------ EXTRACTED ENTRIES ------

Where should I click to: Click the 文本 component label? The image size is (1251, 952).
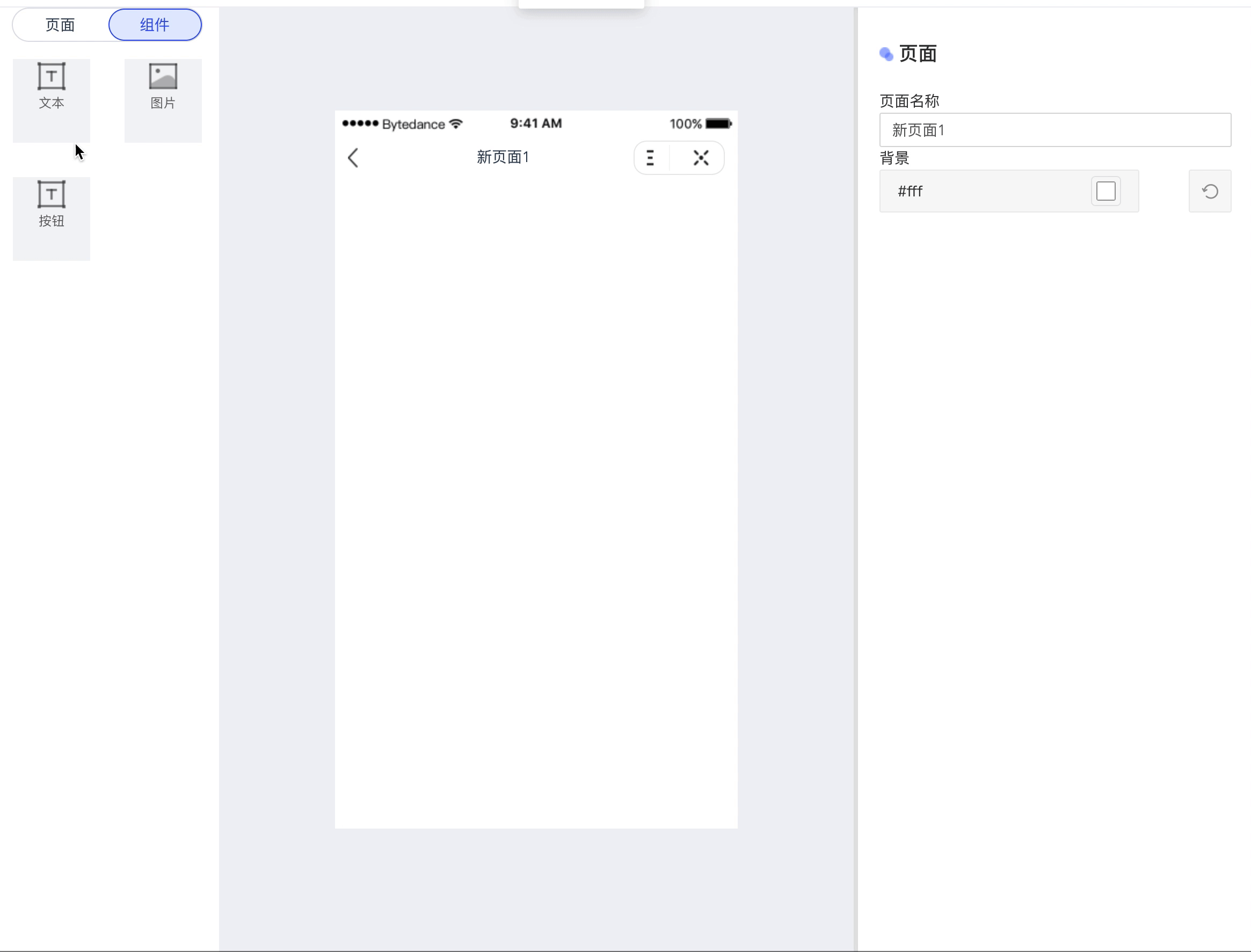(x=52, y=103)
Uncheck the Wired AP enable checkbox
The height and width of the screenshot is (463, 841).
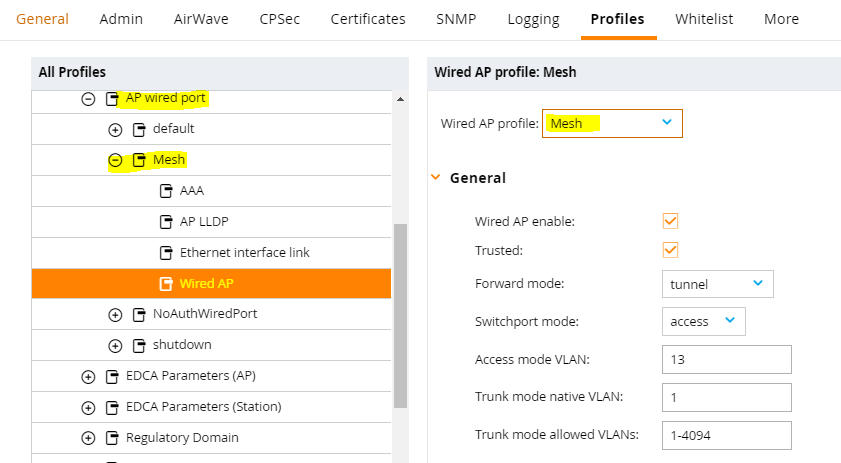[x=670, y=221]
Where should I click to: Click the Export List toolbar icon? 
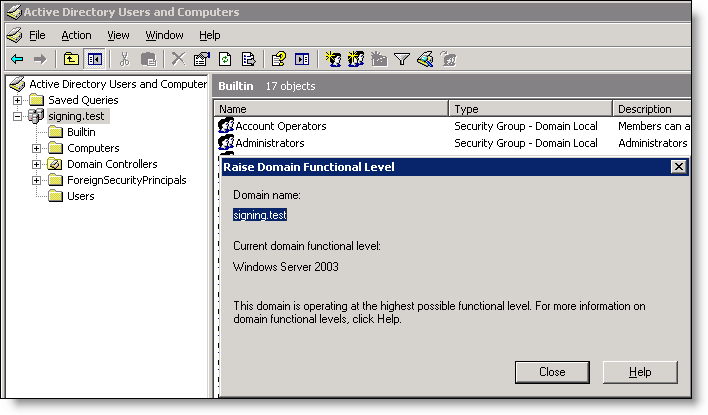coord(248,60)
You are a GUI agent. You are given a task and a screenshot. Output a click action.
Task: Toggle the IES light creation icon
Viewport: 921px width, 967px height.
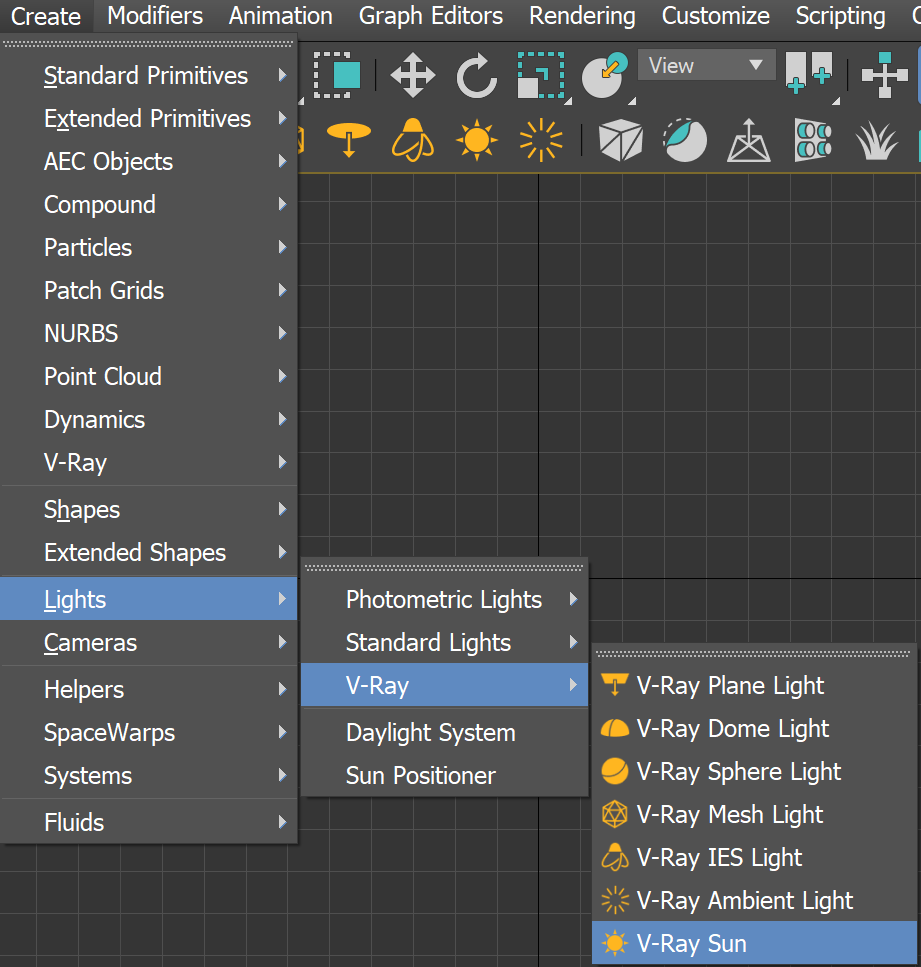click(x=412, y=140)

------
------ EXTRACTED ENTRIES ------

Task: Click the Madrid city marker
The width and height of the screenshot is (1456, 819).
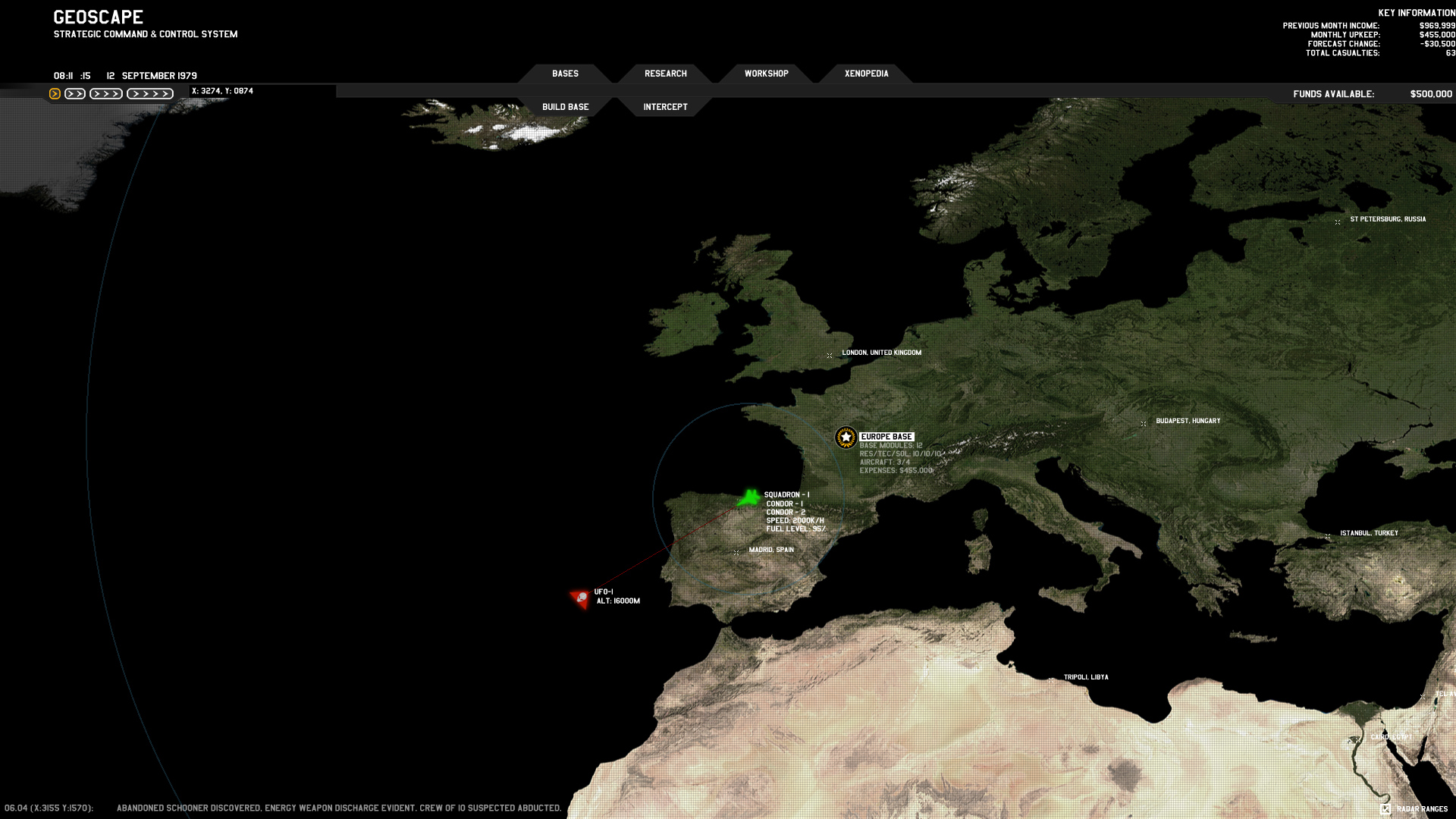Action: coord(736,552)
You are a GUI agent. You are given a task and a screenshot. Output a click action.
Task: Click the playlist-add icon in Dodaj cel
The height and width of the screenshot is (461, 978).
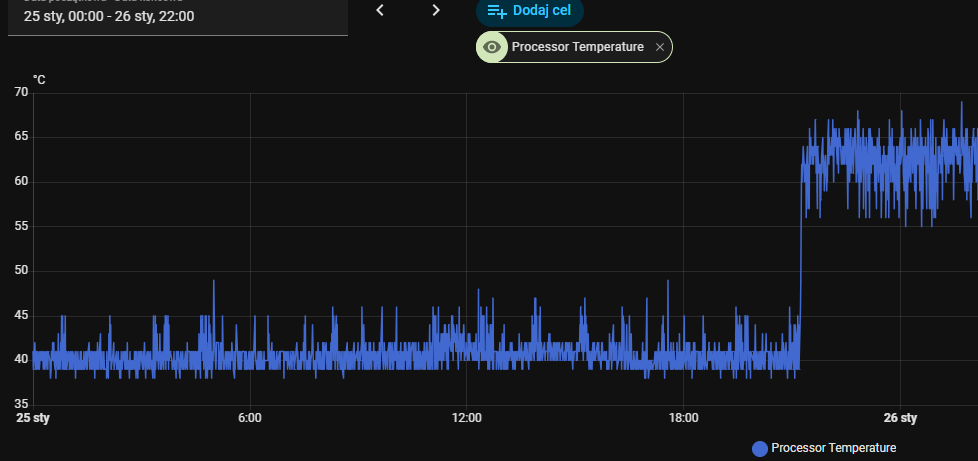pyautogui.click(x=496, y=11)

------

• **DIRECTION**
Please gather every line of the records that contains the string "width", matching case exactly.

• **EXPECTED OUTPUT**
The height and width of the screenshot is (463, 841).
Viewport: 921px width, 967px height.
The width and height of the screenshot is (1456, 819).
The height and width of the screenshot is (461, 978).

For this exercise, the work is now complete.